‘Getting into your emotions is difficult for men’: dance artist Botis Seva on getting to the heart of hip-hop
The choreographer found himself in a dark place after his son’s birth. He talks about drawing on his fears of being a father to create the Olivier award-winning BLKDOG
When Botis Seva was a teenager, you would find him in one of two places after school: detention or dance class. Growing up in Dagenham, east London, “I never liked the idea of school,” he says. “But if it was Tuesday or Wednesday, we knew we had to just be good for a whole day and then it would be straight to dance.”
It was a hip-hop dance class, where mostly girls and a few boys would practise tricks. Seva couldn’t do tricks, but he loved dancing and, within a decade or so, he went from those classes to winning an Olivier for his piece BLKDOG, without much in the way of formal training in between.

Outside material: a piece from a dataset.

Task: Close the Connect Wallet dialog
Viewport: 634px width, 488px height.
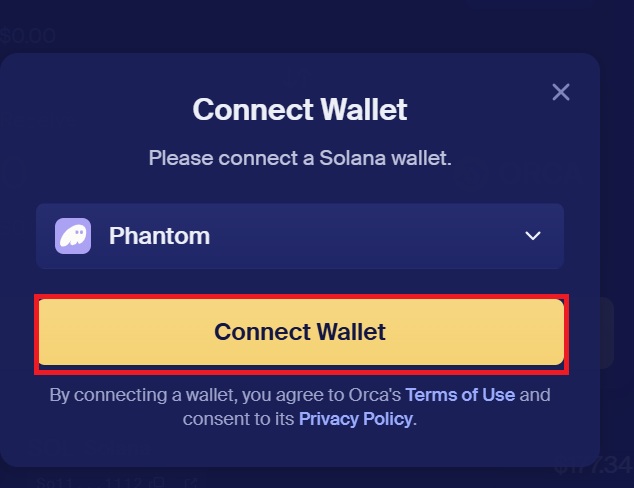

We meet in a nondescript room at Sadler’s Wells theatre, where Seva’s company Far from the Norm will perform an extended version of BLKDOG. Seva, 30, is warm, easy to connect with and quick to smile; his character is quite different from that of his work, which at first glance seems full of shadowy angst, anger, alienation and crisis. In BLKDOG, hooded figures lash out in brooding darkness, militaristically drilled. There is a sense in Seva’s dance of permanently being on edge.

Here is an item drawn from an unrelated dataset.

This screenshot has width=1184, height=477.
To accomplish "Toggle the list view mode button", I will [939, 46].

BLKDOG, which premiered in 2018, came out of the emotional place Seva was in at the time, just after the birth of his son. At 25, and as the first of his friends to have a child, he was struggling with fatherhood until one day he happened to pick up a book, Shoot the Damn Dog by Sally Brampton – a memoir of depression. It struck a chord. “It wasn’t necessarily depression,” Seva says of his own situation, “but I was feeling anxious about how to be a father. I started writing these ideas down about what fatherhood meant, what it means to be in a dark place, to be lost. There’s so much fear. My biggest fear was: how do I love? You look at [children] and they’re so innocent, you want to give so much. But I haven’t learned love in that way; my dad was not around. I was afraid: what if I get it wrong?”